Chargers greatly frustrating, exhilarating
Chargers Branden Oliver runs for a first down against the 49ers. (K.C. Alfred)

They're making us believe in spite of their many flaws.

The Chargers are the child you're livid with for endangering themselves with repeated foolishness, but you love them so much and they're so darn delightful that you hug them and end up laughing together until you're crying and shaking.


Or perhaps you just sit there in awe, almost not believing what has happened.

After Nick Novak's 40-yard field goal a little less than five minutes into the overtime period split the uprights, giving the Chargers a 38-35 victory over the San Francisco 49ers on Saturday night at Levi's Stadium, Chargers players and coaches sprinted onto the field.


Cornerback Brandon Flowers, who at one point had left the game with an ankle injury, raised his hands to the sky before being embraced by quarterback Philip Rivers, who was intercepted three times but also engineered two touchdown drives in the final nine minutes of regulation.

U-T sports columnist Kevin Acee and U-T Chargers beat writer Michael Gehlken break down the Chargers 38-35 come-from-behind win over the 49ers in Santa Clara.

"Great teams have great efforts when the game is on the line," Chargers safety Eric Weddle said. "How else do you explain being down 28-7 and 35-21 and to find a way to win?"

It was not a great game, but you can't argue the Chargers have found great ways to win, perhaps even enough to actually make the postseason.

Yes, almost as unbelievably as it was they had been embarrassed for so much of the game, the Chargers (9-6) are now very much alive in their quest to make the playoffs.


A victory next Sunday in Kansas City and the right result in a game or two elsewhere would give them one of the AFC's two wild card spots.

It's far from a certainty.
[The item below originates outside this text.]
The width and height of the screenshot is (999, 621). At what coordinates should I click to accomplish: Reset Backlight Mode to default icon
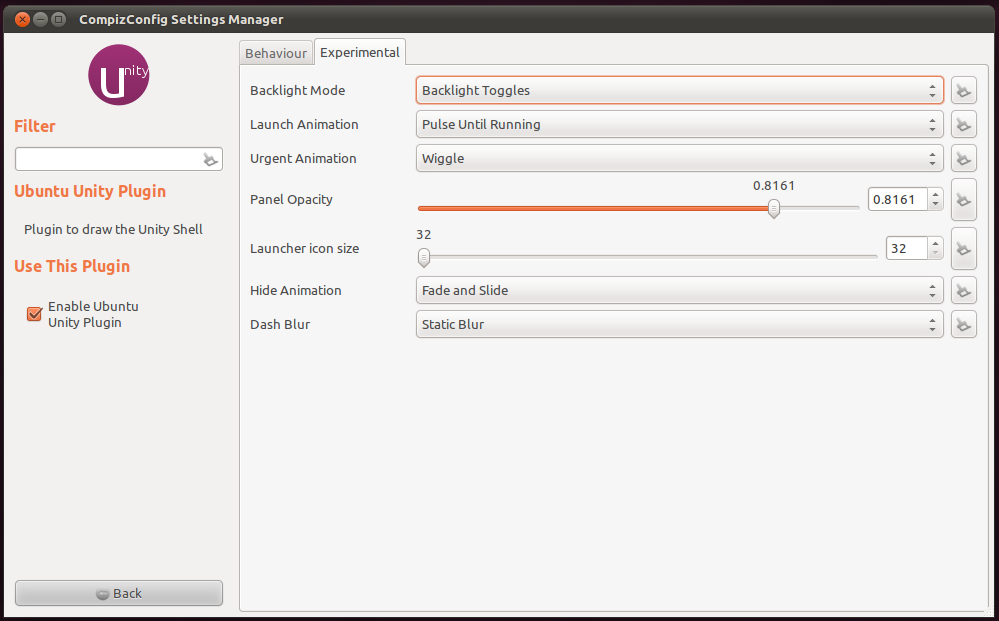click(963, 91)
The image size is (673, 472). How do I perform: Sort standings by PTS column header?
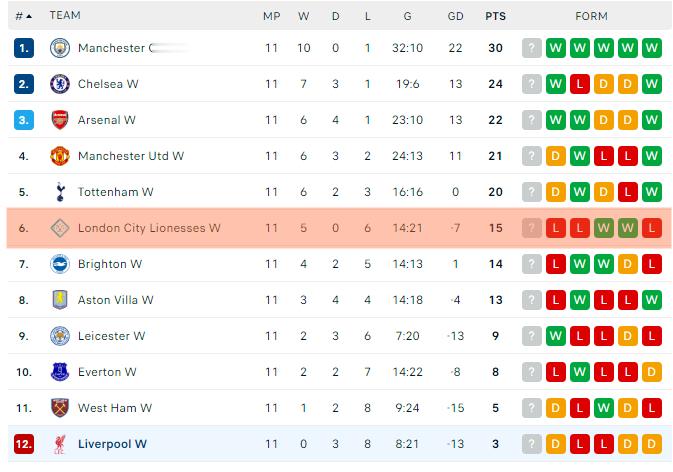coord(495,16)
But who'd bet against the Chargers at this point.

They quite simply had no right to even be close Saturday, let alone win.

Not after their defense was steamrolled and sliced open for so much of the game's first 45 minutes. Not with their physically hurting and seemingly mentally frazzled quarterback playing so poorly. Not with one of their starting cornerback and two of their starting offensive linemen being knocked from the game – adding to the litany of injuries that have made them a shell of the team that began the season 5-1.
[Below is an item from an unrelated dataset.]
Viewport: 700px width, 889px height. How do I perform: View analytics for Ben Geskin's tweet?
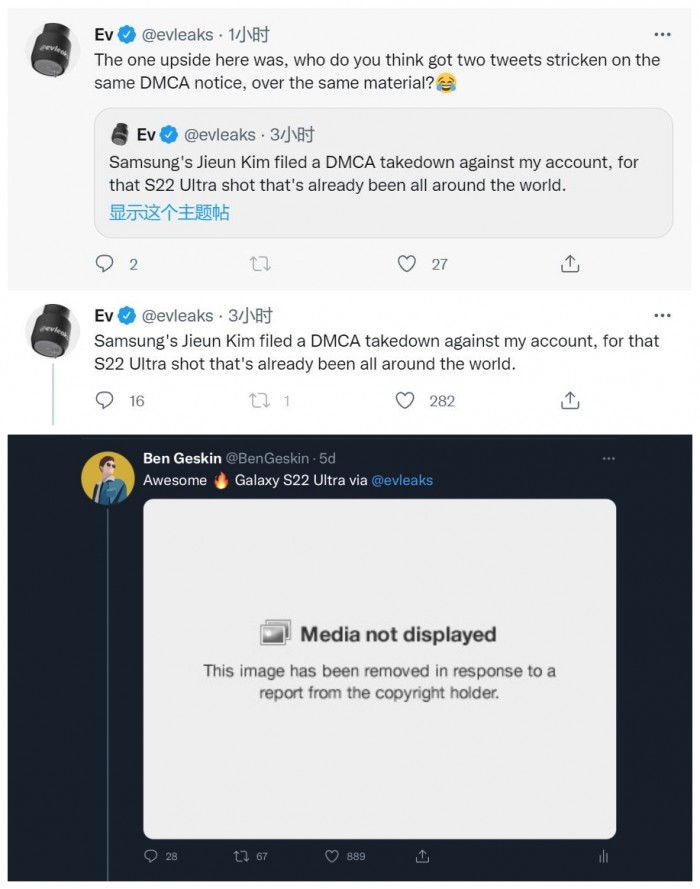click(x=603, y=857)
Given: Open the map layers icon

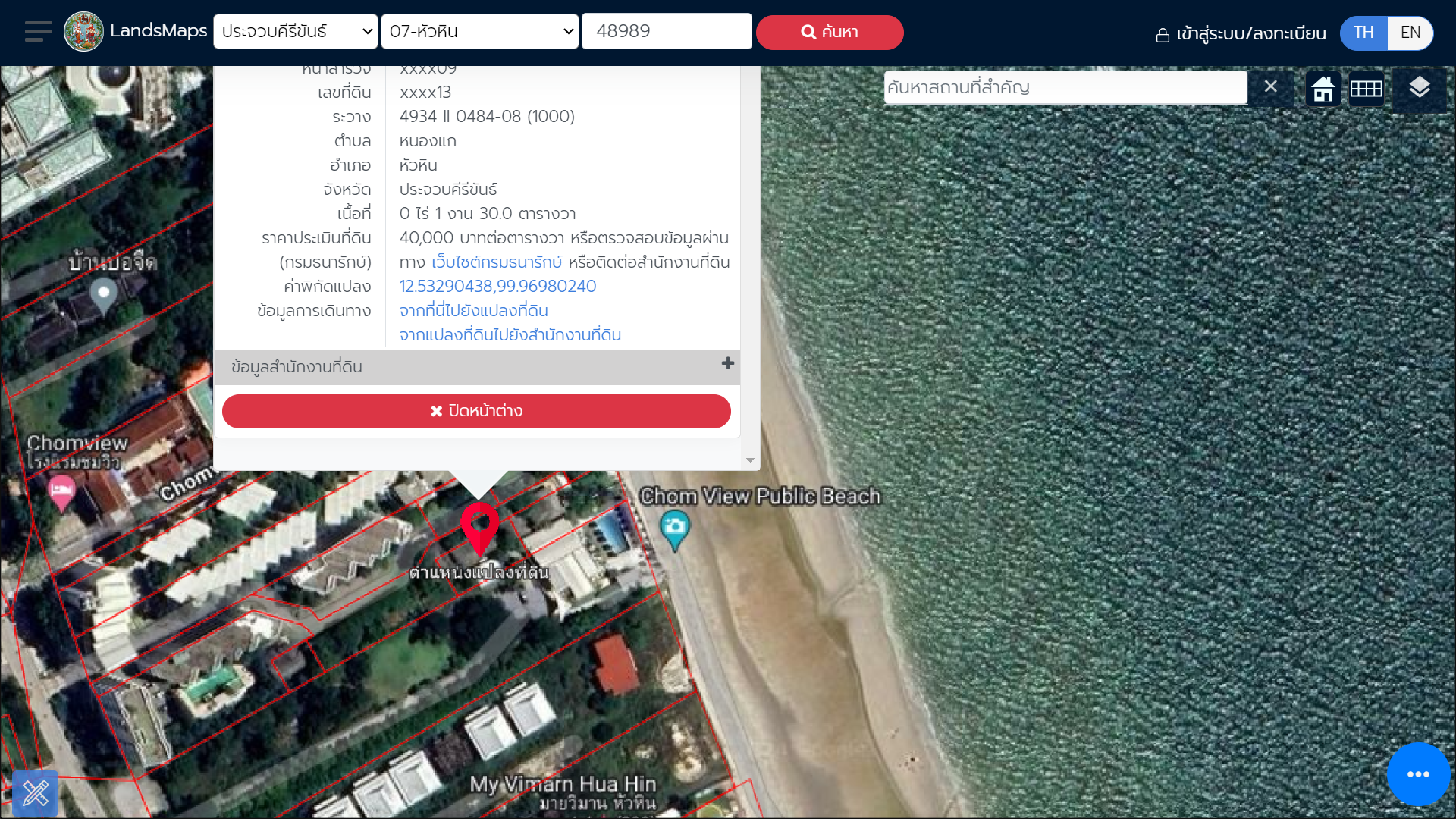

San Francisco had been eliminated from the postseason race a week earlier and is closing out a season of turmoil. Immediately Saturday, however, the 49ers looked like the team with something on the line.

San Francisco running back Frank Gore evaded three tackles en route to a 52-yard touchdown run a little more than 90 seconds in. A half-minute into the second quarter, he had 105 total yards. Three minutes after that, the 49ers took a 21-0 lead.
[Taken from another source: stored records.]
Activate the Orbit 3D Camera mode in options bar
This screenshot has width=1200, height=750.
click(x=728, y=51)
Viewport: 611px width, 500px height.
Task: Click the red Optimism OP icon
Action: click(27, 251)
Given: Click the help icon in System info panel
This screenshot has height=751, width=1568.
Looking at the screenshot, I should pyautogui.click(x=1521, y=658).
The Chargers got to within 28-21 with a sack, forced fumble and recovery in the end zone in the third quarter. But two plays later, 49ers quarterback Colin Kaepernick evaded two would-be tackles behind the line of scrimmage and then ran 90 yards untouched to the end zone.

The 49ers would not score again.


The Chargers would commence a revival that 11-year veteran Malcom Floyd said "was the greatest comeback I've ever been a part of."

That's how the Chargers do it.

The last time they'd won, back on November 30, three games prior, it took two touchdown drives in the final six minutes. The Chargers led just the final 38 seconds of that 34-33 victory in Baltimore.

Saturday, it was practically inconceivable they would ever lead. It seemed more likely they would suffer an historic rout.

Instead, they turned a 28-7 halftime deficit into 28-21 and then 35-21 to start the fourth quarter into 35-35 with 29 seconds remaining.

In overtime, Weddle, who did not have his best night, forced a fumble that Sean Lissemore recovered at the Chargers' 38-yard line. Eight plays later, the Chargers were in position for Novak's game-winner.

Rivers complimented the defense afterward for its closing ability. He was critical of his own play. As head coach Mike McCoy said afterward, "We made every mistake you could possibly think of in the first half."

Players recalled linebacker Jarret Johnson on the sideline hollering that the game was not over. Rivers recounted overhearing a defense that had already allowed 263 yards and three touchdowns committing at halftime to go out and give its all.

"We talked about it on offense," Rivers said. "We said, 'We don't know if we were going to win the game or not, but we're going to fight like crazy to see what happens.' That's who we are."

Yes, it appears to be who they are. Maddeningly so.